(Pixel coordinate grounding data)
=== Section Start ===
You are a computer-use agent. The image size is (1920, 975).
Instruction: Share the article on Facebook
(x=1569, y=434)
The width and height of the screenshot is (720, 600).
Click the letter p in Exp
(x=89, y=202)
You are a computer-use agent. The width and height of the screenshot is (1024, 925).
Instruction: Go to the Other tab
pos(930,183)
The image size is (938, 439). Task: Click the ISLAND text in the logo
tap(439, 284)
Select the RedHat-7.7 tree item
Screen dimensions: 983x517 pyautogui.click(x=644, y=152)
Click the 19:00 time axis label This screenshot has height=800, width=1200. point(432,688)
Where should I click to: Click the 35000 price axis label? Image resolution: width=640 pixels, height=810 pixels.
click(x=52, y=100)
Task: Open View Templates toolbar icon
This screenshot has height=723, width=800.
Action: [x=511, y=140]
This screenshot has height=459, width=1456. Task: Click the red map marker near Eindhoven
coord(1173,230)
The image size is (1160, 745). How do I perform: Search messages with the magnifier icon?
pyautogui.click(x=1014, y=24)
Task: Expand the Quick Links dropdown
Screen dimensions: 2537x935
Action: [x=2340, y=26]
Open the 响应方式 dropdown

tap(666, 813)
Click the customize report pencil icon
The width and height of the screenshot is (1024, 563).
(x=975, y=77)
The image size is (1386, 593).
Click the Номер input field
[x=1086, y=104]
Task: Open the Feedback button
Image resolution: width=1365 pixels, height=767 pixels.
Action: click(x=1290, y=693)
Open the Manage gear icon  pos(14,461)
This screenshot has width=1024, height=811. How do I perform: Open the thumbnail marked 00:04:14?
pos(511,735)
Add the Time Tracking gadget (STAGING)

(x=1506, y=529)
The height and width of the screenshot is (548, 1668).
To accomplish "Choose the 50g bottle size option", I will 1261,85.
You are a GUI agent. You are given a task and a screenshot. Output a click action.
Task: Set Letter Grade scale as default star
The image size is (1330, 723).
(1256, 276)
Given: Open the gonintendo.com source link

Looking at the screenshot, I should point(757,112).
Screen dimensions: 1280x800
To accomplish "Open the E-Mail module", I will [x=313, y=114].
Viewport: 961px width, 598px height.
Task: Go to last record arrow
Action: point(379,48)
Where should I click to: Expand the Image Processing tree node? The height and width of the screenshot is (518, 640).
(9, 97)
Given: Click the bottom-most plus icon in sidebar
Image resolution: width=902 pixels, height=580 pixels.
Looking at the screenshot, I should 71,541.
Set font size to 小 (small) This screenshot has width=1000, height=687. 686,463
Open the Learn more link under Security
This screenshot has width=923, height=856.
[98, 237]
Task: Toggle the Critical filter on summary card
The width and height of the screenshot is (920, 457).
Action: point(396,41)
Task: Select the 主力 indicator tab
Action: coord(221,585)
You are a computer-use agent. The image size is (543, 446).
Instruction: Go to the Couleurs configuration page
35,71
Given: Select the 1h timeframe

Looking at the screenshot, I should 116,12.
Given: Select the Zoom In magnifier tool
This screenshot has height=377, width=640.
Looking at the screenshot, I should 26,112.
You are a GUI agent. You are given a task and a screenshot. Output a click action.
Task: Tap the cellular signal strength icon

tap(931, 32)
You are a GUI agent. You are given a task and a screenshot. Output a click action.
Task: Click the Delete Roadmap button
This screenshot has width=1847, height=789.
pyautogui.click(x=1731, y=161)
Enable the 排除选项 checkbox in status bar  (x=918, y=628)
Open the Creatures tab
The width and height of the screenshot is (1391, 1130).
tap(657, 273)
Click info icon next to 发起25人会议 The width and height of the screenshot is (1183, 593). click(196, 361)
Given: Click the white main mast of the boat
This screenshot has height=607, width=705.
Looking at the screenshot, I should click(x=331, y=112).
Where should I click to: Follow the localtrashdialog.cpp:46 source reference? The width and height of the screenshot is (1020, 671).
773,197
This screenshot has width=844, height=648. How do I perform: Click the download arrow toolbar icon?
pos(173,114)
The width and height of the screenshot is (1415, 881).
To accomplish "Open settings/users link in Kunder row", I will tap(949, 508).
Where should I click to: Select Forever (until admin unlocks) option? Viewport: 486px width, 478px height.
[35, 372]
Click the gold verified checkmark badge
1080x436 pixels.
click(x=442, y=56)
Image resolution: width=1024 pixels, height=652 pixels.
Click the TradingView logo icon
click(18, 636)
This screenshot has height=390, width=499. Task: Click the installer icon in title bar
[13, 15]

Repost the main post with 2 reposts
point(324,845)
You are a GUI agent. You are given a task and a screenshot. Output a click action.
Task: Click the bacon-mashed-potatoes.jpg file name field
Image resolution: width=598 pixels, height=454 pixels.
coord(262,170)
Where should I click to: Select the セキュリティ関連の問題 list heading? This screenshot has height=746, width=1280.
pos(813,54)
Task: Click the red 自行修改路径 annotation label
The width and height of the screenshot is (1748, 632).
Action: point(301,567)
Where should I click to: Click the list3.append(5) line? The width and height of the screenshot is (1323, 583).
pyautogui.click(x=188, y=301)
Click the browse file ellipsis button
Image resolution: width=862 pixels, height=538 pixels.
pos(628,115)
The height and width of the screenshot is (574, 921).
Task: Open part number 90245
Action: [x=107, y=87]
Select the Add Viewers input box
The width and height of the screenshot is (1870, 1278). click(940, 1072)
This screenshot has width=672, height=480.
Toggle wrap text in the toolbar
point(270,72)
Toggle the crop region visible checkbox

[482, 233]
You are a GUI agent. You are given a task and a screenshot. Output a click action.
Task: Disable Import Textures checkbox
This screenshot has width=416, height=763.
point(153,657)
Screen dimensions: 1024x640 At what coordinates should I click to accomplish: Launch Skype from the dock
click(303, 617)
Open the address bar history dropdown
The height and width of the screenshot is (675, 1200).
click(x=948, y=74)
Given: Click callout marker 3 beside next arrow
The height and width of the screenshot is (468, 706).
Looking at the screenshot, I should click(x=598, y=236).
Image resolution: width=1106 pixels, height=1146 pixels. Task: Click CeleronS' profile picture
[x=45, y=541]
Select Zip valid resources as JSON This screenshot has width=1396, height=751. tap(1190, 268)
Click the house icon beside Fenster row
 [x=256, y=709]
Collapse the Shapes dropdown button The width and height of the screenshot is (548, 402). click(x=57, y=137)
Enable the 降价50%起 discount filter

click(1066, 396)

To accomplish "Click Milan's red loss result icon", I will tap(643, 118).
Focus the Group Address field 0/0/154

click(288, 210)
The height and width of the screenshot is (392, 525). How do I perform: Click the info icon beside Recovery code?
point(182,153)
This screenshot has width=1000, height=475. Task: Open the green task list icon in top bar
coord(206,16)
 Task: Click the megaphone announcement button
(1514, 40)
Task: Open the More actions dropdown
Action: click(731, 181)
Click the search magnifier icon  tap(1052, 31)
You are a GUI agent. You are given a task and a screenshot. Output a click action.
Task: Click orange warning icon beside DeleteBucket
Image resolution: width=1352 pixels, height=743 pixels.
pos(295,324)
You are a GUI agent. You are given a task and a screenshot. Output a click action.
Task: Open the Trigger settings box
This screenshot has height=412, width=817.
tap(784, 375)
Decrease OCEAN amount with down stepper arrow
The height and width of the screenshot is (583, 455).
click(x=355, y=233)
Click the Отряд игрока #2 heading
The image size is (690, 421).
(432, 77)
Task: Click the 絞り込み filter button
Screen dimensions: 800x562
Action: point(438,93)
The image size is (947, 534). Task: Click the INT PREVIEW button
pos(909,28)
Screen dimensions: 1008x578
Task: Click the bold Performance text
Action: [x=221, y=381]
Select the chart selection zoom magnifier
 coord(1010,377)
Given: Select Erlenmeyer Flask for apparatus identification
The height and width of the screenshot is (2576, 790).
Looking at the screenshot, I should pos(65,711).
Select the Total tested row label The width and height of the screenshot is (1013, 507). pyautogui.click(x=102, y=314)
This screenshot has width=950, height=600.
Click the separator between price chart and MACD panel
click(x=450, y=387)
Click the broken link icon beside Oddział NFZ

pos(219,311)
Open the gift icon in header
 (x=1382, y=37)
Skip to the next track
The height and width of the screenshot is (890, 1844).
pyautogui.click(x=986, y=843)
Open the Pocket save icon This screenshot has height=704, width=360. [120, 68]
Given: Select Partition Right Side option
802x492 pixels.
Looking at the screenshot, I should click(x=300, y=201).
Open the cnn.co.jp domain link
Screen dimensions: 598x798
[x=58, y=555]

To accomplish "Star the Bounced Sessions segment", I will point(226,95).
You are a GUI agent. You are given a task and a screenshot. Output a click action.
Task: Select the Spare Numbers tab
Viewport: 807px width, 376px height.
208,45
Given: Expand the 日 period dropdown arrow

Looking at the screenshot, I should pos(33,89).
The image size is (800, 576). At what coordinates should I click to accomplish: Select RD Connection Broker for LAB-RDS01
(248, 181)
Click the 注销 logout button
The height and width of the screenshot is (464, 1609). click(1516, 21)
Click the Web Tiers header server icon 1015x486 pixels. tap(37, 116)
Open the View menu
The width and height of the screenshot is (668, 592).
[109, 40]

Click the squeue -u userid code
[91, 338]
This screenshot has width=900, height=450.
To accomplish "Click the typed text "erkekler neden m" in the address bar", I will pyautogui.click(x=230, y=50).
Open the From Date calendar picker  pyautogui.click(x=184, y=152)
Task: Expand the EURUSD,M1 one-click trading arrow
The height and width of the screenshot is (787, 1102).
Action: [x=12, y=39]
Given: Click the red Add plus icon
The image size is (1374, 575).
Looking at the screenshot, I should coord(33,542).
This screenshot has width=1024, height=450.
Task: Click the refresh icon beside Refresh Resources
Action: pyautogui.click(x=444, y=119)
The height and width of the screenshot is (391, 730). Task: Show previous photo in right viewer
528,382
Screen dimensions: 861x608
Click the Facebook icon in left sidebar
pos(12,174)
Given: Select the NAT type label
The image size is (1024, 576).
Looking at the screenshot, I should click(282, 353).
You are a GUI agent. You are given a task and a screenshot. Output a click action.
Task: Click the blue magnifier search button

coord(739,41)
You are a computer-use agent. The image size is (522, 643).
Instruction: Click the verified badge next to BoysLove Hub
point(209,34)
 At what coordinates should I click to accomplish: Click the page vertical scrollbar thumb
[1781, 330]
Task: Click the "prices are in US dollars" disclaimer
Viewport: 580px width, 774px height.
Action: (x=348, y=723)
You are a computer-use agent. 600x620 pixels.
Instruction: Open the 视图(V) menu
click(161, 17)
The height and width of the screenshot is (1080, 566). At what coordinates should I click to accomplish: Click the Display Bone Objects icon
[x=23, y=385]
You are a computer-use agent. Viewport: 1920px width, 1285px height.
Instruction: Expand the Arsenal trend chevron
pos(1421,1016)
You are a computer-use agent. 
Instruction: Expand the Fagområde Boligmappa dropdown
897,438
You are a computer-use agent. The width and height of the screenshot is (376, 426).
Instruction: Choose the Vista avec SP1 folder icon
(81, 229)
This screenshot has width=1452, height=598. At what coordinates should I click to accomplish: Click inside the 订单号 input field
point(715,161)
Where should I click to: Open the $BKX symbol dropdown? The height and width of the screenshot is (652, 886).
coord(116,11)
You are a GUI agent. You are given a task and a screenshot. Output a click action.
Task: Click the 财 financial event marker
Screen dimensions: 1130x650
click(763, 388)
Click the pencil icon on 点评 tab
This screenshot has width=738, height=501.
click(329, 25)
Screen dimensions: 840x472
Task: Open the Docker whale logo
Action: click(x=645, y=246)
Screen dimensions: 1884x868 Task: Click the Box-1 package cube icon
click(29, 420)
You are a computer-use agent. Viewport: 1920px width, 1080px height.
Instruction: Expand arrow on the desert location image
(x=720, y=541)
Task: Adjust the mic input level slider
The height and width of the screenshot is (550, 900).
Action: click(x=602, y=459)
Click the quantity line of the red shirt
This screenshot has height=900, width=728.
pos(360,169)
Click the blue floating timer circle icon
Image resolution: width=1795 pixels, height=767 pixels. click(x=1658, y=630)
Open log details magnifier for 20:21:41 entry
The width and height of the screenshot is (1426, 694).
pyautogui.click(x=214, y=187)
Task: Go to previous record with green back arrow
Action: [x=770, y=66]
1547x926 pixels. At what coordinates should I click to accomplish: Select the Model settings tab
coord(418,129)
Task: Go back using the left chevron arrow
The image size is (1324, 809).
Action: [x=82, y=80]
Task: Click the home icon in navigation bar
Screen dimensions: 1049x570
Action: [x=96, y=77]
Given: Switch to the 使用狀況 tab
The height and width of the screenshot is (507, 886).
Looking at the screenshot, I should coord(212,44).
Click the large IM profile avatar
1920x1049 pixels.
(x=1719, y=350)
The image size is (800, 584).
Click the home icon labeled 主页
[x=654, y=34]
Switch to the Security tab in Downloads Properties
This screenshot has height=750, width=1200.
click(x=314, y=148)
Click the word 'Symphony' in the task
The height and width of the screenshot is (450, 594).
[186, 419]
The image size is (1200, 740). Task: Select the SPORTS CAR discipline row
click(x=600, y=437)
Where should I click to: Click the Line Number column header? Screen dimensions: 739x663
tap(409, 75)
=== Section End ===
● **Requirement**
Scan the entries for the word "plus". Report each line that has it.

● **Task answer**
Given: Click the bottom-most plus icon in sidebar
Given: Click the red Add plus icon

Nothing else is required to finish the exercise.